Associate Professor of Clinical Investigation
Rockefeller University
Marina Caskey is an Associate Professor of Clinical Investigation at The Rockefeller University. Her research focuses on the development and clinical evaluation of novel immunotherapeutic strategies against infectious diseases, with a special emphasis on HIV. Dr. Caskey graduated from medical school at the Federal University of Sergipe, Brazil, in 1998. She then completed an internal medicine residency at Saint Luke’s Roosevelt Hospital, in New York, followed by fellowship training in infectious diseases at New York Presbyterian-Weill Cornell Medical Center.
Despite the success of combination antiretroviral therapy in suppressing viral replication and preventing disease progression, HIV incidence remains high, and current treatment modalities do not eradicate the infection.
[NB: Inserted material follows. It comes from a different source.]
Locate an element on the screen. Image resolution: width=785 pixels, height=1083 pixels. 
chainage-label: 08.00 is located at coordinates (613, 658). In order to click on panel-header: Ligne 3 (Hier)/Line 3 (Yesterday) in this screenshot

A new generation of highly potent, broadly neutralizing antibodies may represent a novel strategy to combat HIV infection, potentially providing long-term control of infection, prevention of new infections, and guidance for vaccine development. Dr. Caskey has led a series of early-phase clinical studies to evaluate the safety and efficacy of broadly neutralizing anti-HIV antibodies. These studies have revitalized this area of HIV research, which had been abandoned after first-generation antibodies failed to show significant effects in humans. Broadly neutralizing antibodies are now considered one of the most promising strategies to achieve HIV remission, as well as potential alternatives to antiretrovirals for both therapy and prevention. These studies have shaped this new area of research and several groups in the US and abroad are now studying the antiviral and immune modifying effects of these molecules in combination with other strategies.
She is also an attending physician in infectious diseases at Weill Cornell Medicine and a member of the American Society of Clinical Investigation.